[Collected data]
━━━━━━━━

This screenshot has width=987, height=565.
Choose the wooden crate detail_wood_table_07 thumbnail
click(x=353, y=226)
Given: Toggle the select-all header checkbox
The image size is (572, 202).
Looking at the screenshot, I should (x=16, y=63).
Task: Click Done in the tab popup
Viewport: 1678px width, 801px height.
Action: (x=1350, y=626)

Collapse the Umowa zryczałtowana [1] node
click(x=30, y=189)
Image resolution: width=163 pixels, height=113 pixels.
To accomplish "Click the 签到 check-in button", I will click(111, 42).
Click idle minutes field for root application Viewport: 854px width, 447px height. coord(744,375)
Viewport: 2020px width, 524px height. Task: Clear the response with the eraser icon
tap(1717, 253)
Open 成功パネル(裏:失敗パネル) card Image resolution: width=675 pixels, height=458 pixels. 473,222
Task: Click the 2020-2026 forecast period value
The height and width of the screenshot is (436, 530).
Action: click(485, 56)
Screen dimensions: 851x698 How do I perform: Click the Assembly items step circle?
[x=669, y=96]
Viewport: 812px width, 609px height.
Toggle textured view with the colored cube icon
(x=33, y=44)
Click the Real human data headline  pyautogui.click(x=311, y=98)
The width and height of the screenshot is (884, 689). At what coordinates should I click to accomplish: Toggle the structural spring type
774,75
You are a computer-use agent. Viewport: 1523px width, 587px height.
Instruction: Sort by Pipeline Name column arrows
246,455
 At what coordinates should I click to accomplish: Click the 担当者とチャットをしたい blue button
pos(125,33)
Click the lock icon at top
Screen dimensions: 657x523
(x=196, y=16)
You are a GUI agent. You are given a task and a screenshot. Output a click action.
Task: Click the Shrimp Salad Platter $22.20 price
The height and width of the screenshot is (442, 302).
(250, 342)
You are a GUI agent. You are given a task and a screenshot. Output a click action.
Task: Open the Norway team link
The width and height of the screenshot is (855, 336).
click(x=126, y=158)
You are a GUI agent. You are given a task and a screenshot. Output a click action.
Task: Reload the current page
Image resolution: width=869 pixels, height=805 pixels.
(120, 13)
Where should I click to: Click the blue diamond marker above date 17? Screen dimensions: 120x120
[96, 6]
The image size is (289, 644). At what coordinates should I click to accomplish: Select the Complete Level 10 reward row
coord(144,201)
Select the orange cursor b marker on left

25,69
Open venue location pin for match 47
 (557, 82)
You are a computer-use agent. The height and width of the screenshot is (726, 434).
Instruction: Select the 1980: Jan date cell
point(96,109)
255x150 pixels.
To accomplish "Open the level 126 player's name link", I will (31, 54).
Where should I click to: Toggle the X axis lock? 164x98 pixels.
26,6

━━━━━━━━

## INSTRUCTIONS TO FOLLOW
Please work out how many lines of the records contain "link" and give only that number.

## TASK SOLUTION
2